======== Excerpt ========
Maybe a fancy car will increase your happiness, but there is no unit of measure you can divide the purchase price of that mid-life crisis car by.

The value of a life is roughly how much money they would have made if they had lived until some arbitrary end date. Happiness doesn't figure into it at all. It's calculated so life insurance companies know how to price their product, which is ultimately just paying off some fraction of the remainder of someone's theoretical lifetime income if they die early.

1 comments

That isn't how the various things called "value of a life" are calculated.

The Wikipedia article linked above describes some ways to do it, and if you look at them you will see that with one exception they are not estimating, nor trying to estimate, expected future earning power or anything like it. (Though that might affect the answer.)

The first approach they describe: take N people and ask each of them how much they would pay to reduce their chance of dying in the next year by 1/M. Then the average of M times this figure is the group's estimate of the value of their lives. (The description in the article simplifies the calculation by taking N=M, but there is no need to.)

The second approach: look at what people are willing to forgo in order to reduce their chance of dying a bit, or willing to increase their chance of dying a bit in order to have. If you're willing to increase your chance of dying by X in order to get Y, that suggests you value your life at no more than (the value to you of Y) / X. Look at lots of different X and take some sort of average of the resulting estimates.

The third approach is looking at future earnings. The page adds this caveat: "Another potential issue when using wages to value life is that the calculation does not take into account the value of time that is not spent working, such as vacation or leisure."

The fourth approach is more or less the same as the first.

It's obvious that aside from the second these are not the same as a person's future earnings. And we shouldn't expect them to be; people generally value other things about their future lives besides the money they may earn.

(A kinda-artificial example that I think makes the point. Suppose the following things happen: 1. Economic growth stops or slows sufficiently that no one expects investments to grow appreciably an more. 2. You get rich. 3. You retire, intending to supply your needs and wants simply by spending some of your mountain of cash. In this situation your expected future income is zero. But I bet you would still be willing to pay something to reduce your chance of early death.)
========
**Exercise instructions:**
(a) Answer these from the value-of-a-life discussion:
(i) In the first approach, what are the N people asked?
(ii) What caveat does the page give about using wages to value life?
(iii) In the example of the rich retiree, what is that person's expected future income?
(b) Carry the value-of-a-life discussion forward from its last sentence, in the same voice.
======== Data lines ========
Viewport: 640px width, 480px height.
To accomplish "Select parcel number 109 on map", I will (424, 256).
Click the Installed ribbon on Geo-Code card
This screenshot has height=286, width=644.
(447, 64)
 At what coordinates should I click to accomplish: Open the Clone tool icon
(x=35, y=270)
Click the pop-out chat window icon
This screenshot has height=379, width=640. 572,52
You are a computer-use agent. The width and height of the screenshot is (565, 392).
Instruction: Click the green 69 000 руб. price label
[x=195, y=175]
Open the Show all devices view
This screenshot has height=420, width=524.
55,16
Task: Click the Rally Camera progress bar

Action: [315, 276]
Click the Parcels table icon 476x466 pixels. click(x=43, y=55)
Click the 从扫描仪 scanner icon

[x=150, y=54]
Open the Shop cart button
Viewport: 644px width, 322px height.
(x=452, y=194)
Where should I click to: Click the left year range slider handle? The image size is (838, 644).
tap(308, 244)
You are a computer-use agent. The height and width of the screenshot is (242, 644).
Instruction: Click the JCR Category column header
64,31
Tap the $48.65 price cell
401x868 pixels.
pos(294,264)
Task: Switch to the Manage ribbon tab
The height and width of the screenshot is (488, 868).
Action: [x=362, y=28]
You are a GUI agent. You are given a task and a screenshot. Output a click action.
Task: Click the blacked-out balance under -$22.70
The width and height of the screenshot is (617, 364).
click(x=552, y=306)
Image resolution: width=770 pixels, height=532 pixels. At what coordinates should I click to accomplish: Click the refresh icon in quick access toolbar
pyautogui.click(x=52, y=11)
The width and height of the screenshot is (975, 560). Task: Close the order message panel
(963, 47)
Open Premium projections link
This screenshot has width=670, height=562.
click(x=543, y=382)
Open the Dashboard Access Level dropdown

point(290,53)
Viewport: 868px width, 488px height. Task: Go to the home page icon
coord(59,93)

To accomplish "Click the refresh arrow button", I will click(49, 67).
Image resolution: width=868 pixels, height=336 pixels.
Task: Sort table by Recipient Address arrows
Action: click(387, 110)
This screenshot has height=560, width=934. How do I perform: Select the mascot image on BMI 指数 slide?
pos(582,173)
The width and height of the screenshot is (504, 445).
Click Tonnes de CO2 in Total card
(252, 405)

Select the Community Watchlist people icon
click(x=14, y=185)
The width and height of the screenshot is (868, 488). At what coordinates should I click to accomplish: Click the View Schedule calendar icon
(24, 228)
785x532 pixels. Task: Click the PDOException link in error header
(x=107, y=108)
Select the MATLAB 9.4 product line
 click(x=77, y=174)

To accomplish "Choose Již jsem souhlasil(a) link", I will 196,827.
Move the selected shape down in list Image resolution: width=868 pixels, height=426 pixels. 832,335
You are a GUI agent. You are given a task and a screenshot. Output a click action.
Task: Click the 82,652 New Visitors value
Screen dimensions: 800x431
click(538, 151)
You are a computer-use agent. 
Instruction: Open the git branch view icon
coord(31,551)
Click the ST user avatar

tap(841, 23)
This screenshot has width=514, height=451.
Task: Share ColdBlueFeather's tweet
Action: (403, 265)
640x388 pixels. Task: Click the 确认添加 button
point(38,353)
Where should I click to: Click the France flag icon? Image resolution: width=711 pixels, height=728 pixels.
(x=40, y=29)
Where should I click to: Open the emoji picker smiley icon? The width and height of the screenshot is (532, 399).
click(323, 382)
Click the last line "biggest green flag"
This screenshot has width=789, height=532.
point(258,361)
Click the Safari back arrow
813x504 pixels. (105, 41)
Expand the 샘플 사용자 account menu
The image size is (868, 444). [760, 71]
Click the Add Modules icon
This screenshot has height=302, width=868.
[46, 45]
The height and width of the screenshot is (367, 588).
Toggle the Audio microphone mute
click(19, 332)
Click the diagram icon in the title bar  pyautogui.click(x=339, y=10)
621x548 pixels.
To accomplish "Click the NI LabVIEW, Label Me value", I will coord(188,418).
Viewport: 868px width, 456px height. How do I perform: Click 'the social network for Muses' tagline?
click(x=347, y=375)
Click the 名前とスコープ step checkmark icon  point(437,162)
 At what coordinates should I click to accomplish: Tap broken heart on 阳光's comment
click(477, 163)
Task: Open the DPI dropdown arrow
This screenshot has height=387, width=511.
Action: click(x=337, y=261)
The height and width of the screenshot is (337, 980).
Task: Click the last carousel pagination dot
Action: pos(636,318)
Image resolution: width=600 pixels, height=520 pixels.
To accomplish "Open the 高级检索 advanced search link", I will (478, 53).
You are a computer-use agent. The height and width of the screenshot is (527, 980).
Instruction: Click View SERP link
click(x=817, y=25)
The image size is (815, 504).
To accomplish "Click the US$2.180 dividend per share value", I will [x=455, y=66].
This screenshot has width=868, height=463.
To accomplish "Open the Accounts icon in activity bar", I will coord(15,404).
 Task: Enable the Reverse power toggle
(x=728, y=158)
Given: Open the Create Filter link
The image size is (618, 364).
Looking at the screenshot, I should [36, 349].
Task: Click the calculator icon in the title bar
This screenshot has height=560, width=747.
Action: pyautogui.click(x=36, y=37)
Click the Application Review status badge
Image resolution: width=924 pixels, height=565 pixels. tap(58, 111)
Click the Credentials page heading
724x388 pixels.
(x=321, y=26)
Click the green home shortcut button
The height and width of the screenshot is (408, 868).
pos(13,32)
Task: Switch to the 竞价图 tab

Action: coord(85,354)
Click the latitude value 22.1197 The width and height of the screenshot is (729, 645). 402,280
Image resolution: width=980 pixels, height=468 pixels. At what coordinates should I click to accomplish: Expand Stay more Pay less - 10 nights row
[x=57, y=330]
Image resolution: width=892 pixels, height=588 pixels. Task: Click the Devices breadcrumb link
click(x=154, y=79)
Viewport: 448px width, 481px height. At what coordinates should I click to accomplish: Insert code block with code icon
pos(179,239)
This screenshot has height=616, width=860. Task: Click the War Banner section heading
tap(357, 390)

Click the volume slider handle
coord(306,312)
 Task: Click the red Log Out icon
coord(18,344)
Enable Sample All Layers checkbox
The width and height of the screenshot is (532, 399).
========
**Task-by-task results:**
(a)
(i) How much each of them would pay to reduce their chance of dying in the next year by 1/M.
(ii) The calculation does not take into account the value of time not spent working, such as vacation or leisure.
(iii) Zero.

(b)
Also, though this is a less important point: Life insurance is not only for paying off some fraction of your theoretical lifetime income. E.g., you can buy life insurance policies even after you have retired, even if you have no income. Obviously one reason why you would buy life insurance is to make up for loss of future income; but it could be e.g. that one thing you do is to care for other family members, and that if you died they would need someone else to do that who would need paying, and if you were buying life insurance that would be something you would take into account.

All of those are still just asking "how much is your life worth in dollar terms?" Not "how happy are you". The assumption is the more money you're willing to spend to stay alive the happier you must be.

> Also, though this is a less important point: Life insurance is not only for paying off some fraction of your theoretical lifetime income. E.g., you can buy life insurance policies even after you have retired, even if you have no income. Obviously one reason why you would buy life insurance is to make up for loss of future income; but it could be e.g. that one thing you do is to care for other family members, and that if you died they would need someone else to do that who would need paying, and if you were buying life insurance that would be something you would take into account.

If you have no income you can't buy life insurance. How would you pay for it?

Retirement income is still income. You're still buying insurance to provide that income in the event you die before your dependents. It should be noted however that those polices tend to be very expensive as the insurance company calculates that you may not be paying into it for very long before they have to start paying out.

I agree that "what is the monetary value of your life?" is not the same question as "how happy are you?", and so far as I can tell no one was saying otherwise.

Presumably the two are related; if you are miserable and expect to remain so, you will probably be less willing to pay for more life. Clearly the two are not the same; if you have no money, your ability to pay will be greatly constrained.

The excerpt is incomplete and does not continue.